These two expressions are sometimes referred to as the probability distribution function (PDF). The PDF described by equations (1) and (2) is illustrated in Figure 1. (Note: Please click on the Figures to view full-size images)

Figure 1: Probability distribution for task

Now, a PDF tells us the probability that the task will finish at a particular time $t$ . However, we are more interested in knowing whether or not the task will be completed by time $t$ . – i.e. at or before time $t$ . This quantity, which we’ll denote by $P(t)$ (capital P), is sometimes known as the cumulative distribution function (CDF). The CDF is obtained by summing up the probabilities from $t=2$ hrs to time $t$ . It is not hard to show that the CDF for the task at hand is given by the following equations:

$P(t)=\frac{(t-2)^2}{12}\ldots\ldots(3)$ for 2 hours $\leq t \leq$ 4 hours

and,

$P(t)=1- \frac{(8-t)^2}{24}\ldots\ldots(4)$ for 4 hours $\leq t \leq$ 8 hours

For a detailed derivation, please see my introductory post. The CDF for the distribution is shown in Figure 2.

Figure 2: CDF for task

Now for the complicating factor: let us assume there is a risk that has a bearing on this task. The risk could be any known factor that has a negative impact on task duration. For example, it could be that a required resource is delayed or that the deliverable will fails a quality check and needs rework. The consequence of the risk – should it eventuate – is that the task takes longer. How much longer the task takes depends on specifics of the risk. For the purpose of this example we’ll assume that the additional time taken is also described by a triangular distribution with a minimum, most likely and maximum time of 1, 2 and 3 hrs respectively. The PDF $p_{r}(t)$ for the additional time taken due to the risk is:

$p_{r}(t)=(t-1)\dots\ldots(5)$ for 1 hour $\leq t \leq$ 2 hours

And

$p_{r}(t)=(3-t)\dots\ldots(6)$ for 2 hrs $\leq t \leq$ 3 hours

The figure for this distribution is shown in Figure 3.

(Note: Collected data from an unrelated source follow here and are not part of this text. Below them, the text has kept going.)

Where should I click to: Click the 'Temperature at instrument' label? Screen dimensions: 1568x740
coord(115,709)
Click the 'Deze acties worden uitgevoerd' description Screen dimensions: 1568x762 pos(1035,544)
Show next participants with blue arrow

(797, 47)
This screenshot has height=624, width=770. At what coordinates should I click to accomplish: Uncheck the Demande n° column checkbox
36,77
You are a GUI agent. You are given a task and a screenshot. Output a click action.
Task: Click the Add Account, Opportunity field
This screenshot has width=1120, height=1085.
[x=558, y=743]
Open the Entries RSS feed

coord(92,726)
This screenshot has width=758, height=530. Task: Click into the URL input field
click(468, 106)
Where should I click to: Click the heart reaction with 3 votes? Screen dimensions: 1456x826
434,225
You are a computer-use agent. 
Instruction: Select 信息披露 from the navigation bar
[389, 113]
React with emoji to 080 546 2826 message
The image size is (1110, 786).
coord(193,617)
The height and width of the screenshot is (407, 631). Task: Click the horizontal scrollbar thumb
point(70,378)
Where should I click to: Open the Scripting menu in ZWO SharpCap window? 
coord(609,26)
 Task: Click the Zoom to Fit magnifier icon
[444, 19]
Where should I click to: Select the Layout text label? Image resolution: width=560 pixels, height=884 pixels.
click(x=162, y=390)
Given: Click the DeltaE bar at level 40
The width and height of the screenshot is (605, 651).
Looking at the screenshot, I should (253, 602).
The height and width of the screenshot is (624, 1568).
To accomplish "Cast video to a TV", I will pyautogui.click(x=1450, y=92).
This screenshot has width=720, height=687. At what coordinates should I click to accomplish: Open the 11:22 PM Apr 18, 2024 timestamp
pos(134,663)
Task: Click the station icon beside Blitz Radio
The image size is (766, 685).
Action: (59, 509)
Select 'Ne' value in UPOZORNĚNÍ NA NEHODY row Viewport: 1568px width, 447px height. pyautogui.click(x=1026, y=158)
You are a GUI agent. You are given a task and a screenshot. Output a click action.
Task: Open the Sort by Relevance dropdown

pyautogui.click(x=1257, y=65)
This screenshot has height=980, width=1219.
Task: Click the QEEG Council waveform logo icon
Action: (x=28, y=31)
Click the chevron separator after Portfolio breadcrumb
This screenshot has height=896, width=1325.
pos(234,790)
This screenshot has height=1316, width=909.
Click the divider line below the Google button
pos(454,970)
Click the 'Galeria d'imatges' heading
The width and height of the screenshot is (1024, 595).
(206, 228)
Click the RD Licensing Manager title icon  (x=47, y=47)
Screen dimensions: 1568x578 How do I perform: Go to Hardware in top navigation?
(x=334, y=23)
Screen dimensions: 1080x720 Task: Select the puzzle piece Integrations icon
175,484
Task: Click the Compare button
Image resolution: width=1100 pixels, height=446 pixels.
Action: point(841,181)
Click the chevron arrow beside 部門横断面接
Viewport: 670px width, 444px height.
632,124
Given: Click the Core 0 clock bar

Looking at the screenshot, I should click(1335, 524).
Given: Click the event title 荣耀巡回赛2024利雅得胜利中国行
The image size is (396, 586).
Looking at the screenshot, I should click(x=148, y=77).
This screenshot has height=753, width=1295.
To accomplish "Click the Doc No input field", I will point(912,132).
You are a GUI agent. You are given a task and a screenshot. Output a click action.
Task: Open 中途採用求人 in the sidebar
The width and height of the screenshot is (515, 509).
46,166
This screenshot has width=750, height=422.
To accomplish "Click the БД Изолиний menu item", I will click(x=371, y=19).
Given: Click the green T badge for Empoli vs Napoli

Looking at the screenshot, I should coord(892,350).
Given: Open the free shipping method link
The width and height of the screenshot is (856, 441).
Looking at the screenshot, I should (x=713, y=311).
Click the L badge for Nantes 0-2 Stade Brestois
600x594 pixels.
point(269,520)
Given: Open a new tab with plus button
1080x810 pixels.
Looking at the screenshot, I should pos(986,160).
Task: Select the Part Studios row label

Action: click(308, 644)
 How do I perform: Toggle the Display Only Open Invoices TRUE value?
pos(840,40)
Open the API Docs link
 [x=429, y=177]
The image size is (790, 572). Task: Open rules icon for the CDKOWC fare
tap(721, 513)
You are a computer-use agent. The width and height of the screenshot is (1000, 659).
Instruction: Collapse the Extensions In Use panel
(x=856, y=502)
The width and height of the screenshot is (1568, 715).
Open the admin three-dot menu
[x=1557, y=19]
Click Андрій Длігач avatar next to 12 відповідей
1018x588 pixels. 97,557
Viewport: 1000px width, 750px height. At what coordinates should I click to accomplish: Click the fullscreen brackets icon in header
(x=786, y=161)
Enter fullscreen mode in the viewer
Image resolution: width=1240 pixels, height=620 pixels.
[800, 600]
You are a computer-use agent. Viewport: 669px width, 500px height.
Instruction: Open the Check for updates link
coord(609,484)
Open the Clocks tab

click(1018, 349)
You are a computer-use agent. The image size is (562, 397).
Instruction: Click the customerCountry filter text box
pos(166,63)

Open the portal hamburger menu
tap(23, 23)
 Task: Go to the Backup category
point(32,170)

Figure 3: Probability distribution of additional time due to risk

The CDF for the additional time taken if the risk eventuates (which we’ll denote by $P_{r}(t)$ ) is given by:

$P_{r}(t)=\frac{(t-1)^2}{2}\ldots\ldots(7)$ for 1 hour $\leq t \leq$ 2 hours

and,

$P_{r}(t)=1- \frac{(3-t)^2}{2}\ldots\ldots(8)$ for 2 hours $\leq t \leq$ 3 hours

The CDF for the risk consequence is shown in Figure 4.

Figure 4: CDF of additional time due to risk

Before proceeding with the simulation it is worth clarifying what all this means, and what we want to do with it.

Firstly, equations 1-4 describe the inherent uncertainty associated with the task while equations 5 through 8 describe the consequences of the risk, if it eventuates.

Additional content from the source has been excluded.